Avec le couvre- feu, le télétravail et la distanciation sociale, la crise accélère des initiatives qui existaient mais programmées sur la durée comme la création de pistes cyclables qui, partout, s’est intensifié. Elle nous prouve aussi -et c’est une petite révolution- que nous pouvons penser la ville non pas seulement comme un ensemble programmé et immuable mais de manière « éphémère » : terrasses provisoires sur la chaussée, pistes cyclables réaménageables en fonction des besoins ; un pragmatisme qui permet de tester des choses, voir si ça marche, -alors on continue-, ou pas… C’est une culture que nous n’avions pas. Il s’agit donc d’une opportunité pour ce type d’innovation.  L’alimentation va aussi devenir un sujet central dans les prochaines années avec la nécessité d’un approvisionnement plus local et la création d’espaces de production aux portes des villes.

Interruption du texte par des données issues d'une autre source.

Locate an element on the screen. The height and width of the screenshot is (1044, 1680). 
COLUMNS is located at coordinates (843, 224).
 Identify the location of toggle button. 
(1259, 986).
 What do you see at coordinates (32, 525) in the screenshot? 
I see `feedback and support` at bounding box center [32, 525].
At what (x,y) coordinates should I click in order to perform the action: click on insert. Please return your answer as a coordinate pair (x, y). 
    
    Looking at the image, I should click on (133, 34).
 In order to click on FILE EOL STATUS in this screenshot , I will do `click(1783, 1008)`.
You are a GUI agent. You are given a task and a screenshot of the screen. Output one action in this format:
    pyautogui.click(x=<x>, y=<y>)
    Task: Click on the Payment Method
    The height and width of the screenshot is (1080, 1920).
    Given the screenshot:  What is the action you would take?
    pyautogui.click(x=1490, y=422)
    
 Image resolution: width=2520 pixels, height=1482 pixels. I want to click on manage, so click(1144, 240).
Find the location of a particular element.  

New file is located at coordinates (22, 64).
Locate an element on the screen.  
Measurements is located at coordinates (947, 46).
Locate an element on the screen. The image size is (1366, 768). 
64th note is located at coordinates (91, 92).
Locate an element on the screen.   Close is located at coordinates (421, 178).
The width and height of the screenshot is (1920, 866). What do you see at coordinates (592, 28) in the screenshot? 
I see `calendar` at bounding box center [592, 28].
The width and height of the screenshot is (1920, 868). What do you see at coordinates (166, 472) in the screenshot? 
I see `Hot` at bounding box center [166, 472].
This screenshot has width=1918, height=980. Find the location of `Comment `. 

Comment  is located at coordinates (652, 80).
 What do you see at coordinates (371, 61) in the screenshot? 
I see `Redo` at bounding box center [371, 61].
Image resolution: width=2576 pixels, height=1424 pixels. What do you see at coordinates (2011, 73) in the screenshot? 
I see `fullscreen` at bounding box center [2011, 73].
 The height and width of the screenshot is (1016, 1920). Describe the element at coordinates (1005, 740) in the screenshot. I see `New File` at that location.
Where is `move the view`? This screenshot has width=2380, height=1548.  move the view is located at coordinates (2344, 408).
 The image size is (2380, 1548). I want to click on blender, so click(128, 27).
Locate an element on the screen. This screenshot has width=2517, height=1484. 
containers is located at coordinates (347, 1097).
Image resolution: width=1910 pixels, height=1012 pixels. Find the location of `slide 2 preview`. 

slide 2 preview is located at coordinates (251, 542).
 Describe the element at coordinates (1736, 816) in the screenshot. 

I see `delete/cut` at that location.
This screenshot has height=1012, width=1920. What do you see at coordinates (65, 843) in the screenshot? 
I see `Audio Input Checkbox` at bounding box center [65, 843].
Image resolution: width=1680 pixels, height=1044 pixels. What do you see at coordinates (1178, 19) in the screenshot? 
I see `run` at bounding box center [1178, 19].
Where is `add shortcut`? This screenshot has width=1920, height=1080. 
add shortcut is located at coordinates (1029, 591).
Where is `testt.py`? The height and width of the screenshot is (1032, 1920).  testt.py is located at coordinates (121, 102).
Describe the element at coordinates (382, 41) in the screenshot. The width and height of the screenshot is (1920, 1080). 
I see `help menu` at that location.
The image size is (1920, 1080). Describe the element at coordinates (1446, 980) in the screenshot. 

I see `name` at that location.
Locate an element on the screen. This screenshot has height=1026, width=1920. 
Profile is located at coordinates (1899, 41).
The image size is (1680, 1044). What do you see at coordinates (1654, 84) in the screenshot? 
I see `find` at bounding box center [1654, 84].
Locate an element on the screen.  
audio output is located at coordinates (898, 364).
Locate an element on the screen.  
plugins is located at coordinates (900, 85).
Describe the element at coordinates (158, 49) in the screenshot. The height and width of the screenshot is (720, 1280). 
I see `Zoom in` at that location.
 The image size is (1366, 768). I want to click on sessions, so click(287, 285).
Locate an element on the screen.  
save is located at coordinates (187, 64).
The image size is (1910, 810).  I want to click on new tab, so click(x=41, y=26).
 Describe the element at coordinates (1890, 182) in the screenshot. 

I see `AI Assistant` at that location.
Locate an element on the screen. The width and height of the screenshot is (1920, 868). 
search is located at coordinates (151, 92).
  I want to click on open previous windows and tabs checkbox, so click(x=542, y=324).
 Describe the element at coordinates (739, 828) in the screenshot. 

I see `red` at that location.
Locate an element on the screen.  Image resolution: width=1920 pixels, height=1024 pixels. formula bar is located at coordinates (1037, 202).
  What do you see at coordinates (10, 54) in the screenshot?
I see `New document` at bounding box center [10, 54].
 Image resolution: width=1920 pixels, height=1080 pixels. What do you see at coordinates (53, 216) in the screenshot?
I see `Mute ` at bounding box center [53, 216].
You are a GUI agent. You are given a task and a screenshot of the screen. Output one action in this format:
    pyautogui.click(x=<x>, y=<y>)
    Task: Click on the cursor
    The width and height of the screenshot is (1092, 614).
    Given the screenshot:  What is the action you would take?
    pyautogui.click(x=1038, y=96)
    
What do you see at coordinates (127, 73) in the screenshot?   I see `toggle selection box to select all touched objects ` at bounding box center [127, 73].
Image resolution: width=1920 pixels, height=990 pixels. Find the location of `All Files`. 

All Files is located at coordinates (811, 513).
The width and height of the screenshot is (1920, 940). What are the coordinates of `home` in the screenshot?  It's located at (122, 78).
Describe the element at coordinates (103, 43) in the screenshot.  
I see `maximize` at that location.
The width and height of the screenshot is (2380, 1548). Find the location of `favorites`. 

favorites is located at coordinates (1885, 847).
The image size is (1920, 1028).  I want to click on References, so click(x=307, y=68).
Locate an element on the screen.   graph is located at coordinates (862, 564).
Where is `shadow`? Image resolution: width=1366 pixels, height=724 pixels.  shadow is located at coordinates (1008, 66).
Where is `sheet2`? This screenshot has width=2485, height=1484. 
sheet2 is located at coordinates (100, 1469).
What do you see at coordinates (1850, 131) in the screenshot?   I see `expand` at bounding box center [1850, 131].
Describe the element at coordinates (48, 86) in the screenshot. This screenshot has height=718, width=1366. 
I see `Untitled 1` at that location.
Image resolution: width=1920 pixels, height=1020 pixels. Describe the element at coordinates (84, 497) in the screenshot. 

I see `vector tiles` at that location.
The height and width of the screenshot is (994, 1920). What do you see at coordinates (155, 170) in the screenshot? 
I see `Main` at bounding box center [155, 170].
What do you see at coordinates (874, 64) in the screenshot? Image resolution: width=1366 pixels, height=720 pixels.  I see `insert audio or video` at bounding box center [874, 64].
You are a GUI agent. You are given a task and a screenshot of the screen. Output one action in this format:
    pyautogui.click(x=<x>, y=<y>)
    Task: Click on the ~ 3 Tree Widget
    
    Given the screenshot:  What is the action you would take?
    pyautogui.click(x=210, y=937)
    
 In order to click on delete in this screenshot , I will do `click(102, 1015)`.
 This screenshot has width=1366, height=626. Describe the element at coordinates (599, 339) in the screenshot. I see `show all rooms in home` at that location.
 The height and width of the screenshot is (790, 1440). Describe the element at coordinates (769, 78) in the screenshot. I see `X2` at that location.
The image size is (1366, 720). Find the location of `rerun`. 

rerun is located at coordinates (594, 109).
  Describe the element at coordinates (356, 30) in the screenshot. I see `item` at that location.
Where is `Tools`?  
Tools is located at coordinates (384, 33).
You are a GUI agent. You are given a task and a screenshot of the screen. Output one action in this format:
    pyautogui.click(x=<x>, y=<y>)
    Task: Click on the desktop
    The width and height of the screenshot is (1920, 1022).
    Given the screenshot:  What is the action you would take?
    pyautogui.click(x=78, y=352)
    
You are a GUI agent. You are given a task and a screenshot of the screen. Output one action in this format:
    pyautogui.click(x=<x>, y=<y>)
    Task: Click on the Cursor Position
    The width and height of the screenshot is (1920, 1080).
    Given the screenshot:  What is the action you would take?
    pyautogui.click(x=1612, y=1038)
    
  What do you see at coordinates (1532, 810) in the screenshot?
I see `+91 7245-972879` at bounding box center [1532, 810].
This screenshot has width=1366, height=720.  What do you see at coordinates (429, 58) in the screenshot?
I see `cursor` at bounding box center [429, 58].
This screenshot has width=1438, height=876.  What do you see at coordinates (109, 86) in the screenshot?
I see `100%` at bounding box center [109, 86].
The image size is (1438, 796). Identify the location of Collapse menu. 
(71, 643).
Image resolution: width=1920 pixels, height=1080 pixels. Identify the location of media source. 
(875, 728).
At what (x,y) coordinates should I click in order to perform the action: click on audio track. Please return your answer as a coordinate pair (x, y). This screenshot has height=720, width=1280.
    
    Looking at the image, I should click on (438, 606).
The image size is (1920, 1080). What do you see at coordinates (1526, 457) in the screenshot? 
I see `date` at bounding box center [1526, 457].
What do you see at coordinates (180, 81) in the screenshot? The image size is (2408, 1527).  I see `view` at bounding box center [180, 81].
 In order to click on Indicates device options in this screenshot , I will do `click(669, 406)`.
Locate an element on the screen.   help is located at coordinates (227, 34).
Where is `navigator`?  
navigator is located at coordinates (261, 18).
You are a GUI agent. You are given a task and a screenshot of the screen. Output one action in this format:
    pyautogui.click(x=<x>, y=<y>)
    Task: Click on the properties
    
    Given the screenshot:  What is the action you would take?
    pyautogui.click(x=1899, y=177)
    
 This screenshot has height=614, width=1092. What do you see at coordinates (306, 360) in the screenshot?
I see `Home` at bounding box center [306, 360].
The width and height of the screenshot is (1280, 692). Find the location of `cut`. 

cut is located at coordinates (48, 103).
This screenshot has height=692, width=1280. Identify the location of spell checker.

Ces dernières ont trop longtemps « méprisée » la campagne. 

Les villes vont développer aussi plus d’espaces verts

La question des parcs qui était déjà affirmée va se renforcer. Il faut partout des espaces de respiration et de déambulation. Mais il faut aussi parler du social. Le confinement a mis en lumière les profondes inégalités de cadres de vie entre Français. Il les a aggravées. La ville peut être une formidable machine à exclure. 10 millions de Français vivent en dessous du seuil de pauvreté, 90 % des villes petites et moyennes perdent leurs services publics. Pour répondre à ces inégalités, pour recréer de l’inclusion, il faut de la régulation.  

C’est ce que vous tentez de faire avec le réseau ville santé.

Le réseau ville santé a été créé pour développer une ville écologique et sociale, deux sujets qui ont d’énormes conséquences sur la santé et même l’espérance de vie. Rennes et Grenoble ont été pionnières en créant un « bureau des temps » destiné à accroitre et coordonner les horaires des services publics. Les villes du réseau travaillent aussi sur l’implantation de l’offre de soins, la limitation de la pollution de l’air ou par les pesticides et le développement de la pratique sportive.